Living Long & Well with Diabetes

Living With Diabetes

Expectations of longevity change when people are diagnosed with diabetes. This concern is driven by misleading historical statistics suggesting Type 2 diabetes may reduce life expectancy by 5 to 10 years, and Type 1 diabetes by 20 years. The truth is that individuals with Type 1 or Type 2 diabetes under good glucose, blood-pressure, and cholesterol control, without complications can expect nearly-normal life expectancy.  To calculate your life expectancy go to  

BCDiabetes mission is to optimize care & improve quality of life & health outcomes for every British Columbian with diabetes. To learn more about our methods go to

The key to avoiding diabetes complications of heart disease, stroke, blockages to leg arteries, damage to the kidneys (nephropathy), damage to the eyes (retinopathy), and damage to nerves (neuropathy) is optimal of blood sugar, blood pressure and cholesterol, and where applicable, smoking cessation.

BC Diabetes practice model involves a three-fold approach: Exceptional patient care; Research on interventions; and Clinical trials of new drugs. This model ensures patients receive ideal care, with state-of-the-art treatments.

Obstacles to optimal control of blood sugar, blood pressure and cholesterol include previously ignored or little understood factors.  Research carried out at BC Diabetes has shown that at the time of referral to a diabetes specialist patients exhibit a high level of distress and depression potentially resulting in increased A1c and reduced compliance.  BCDiabetes research has recently shown that the use of Diabetes Case Managers who interact directly with patients reduces diabetes distress & lowers A1c. Case management is also associated with improved compliance and treatment outcomes, ensures appropriate monitoring, and facilitates rapid intervention. A physician oversees several Case Managers, allowing him/her to manage the care of many patients, while still providing exceptional care.

To improve compliance and adherence to treatments, we have developed and are testing a smartphone app “myBCD” which facilitates communication between the patient and Case Manager and/or physician, records blood sugar measurements, and allows patients and care providers to see lab results, and request lab requisitions, eye exams and repeat prescriptions.

At BCDiabetes we are researching methods to promote better coping skills to deal with the rigours of diabetes.
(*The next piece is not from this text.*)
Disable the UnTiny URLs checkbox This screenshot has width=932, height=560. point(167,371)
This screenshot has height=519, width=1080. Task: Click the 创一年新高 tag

Our “Mindfulness” study involves another smartphone app that teaches secular meditation techniquies which we believe will indirectly improve diabetes outcomes by providing an enhanced sense of control. Our Love and Support study test the effectiveness of patients attending groups meetings led by a counselor, where they will receive training in “vulnerable communication” techniques, helping them talk in appropriate and productive ways about issues they are facing.  Patients will also be paired to form peer-support relationships. In both studies, patients will be evaluated for reduction in A1c, as well as improvement in distress and depression scores.

In summary it is possible to live a nearly-normal life even with diabetes. The formula is simple: (1) Find forward-thinking care providers; (2) Work with them to to control your blood sugar, and any complications you may develop. (3) Once you have a plan, follow the it as carefully and fully as possible. (4) Continue to work with your care providers, staying open to novel interventions. (5) Remain positive and committed to managing your disease, rather than fearing it.